═══ The records ═══
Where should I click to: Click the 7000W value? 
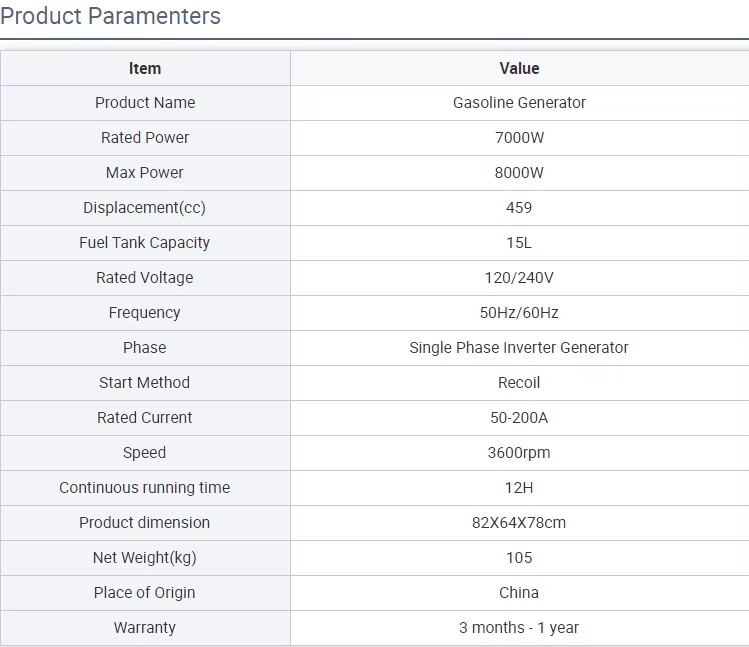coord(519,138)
═══
═══ The records ═══
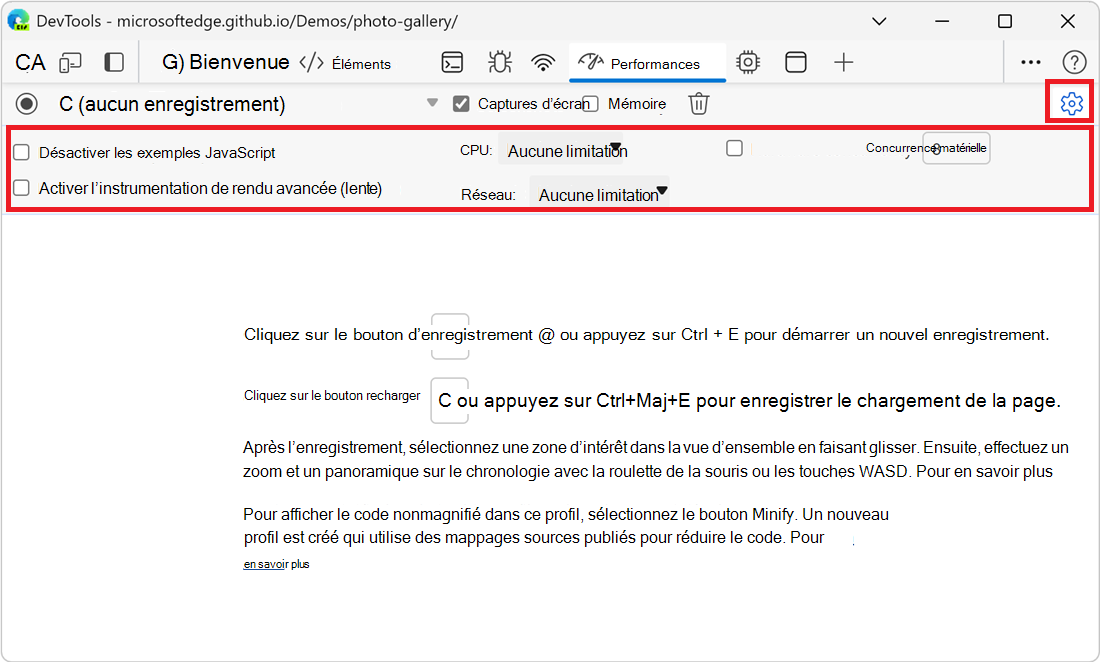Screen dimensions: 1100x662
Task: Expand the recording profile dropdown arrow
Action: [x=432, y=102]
═══
═══ The records ═══
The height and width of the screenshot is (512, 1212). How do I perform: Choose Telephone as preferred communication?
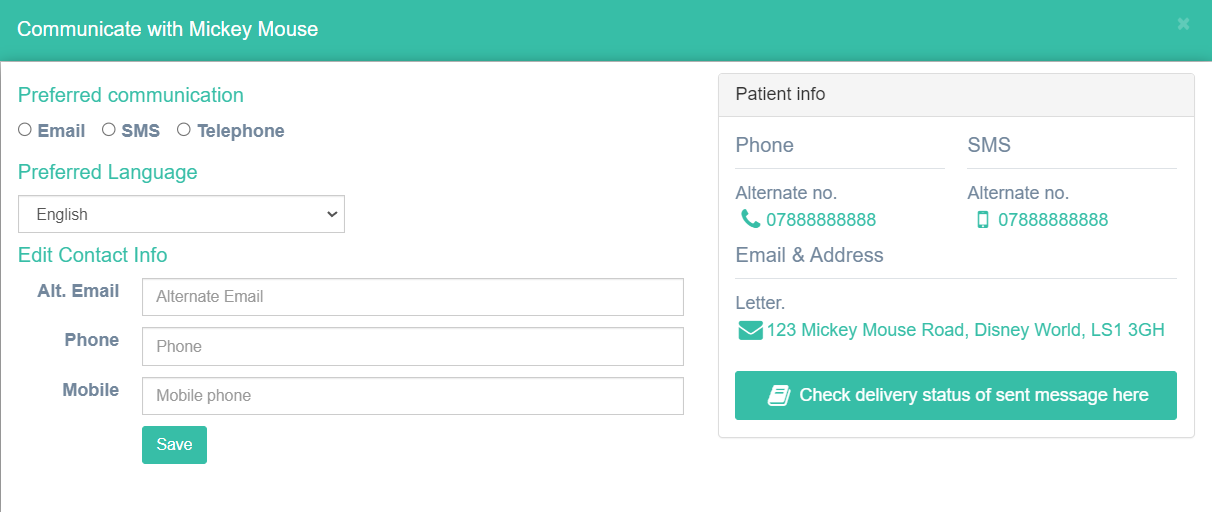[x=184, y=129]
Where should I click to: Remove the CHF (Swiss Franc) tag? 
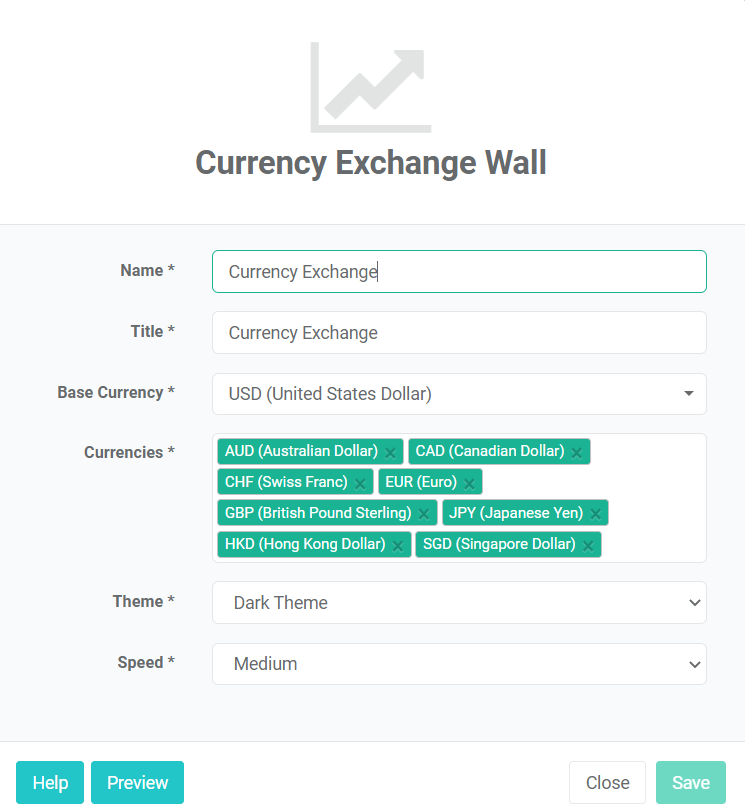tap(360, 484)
═══
§ **Directions for this task**
Quote word for word the lines of the entries from the one containing "Where should I click to: Remove" up to and including the one containing "tap(360, 484)", leaving the pictures out of your answer.

§ **Full response**
Where should I click to: Remove the CHF (Swiss Franc) tag? 
tap(360, 484)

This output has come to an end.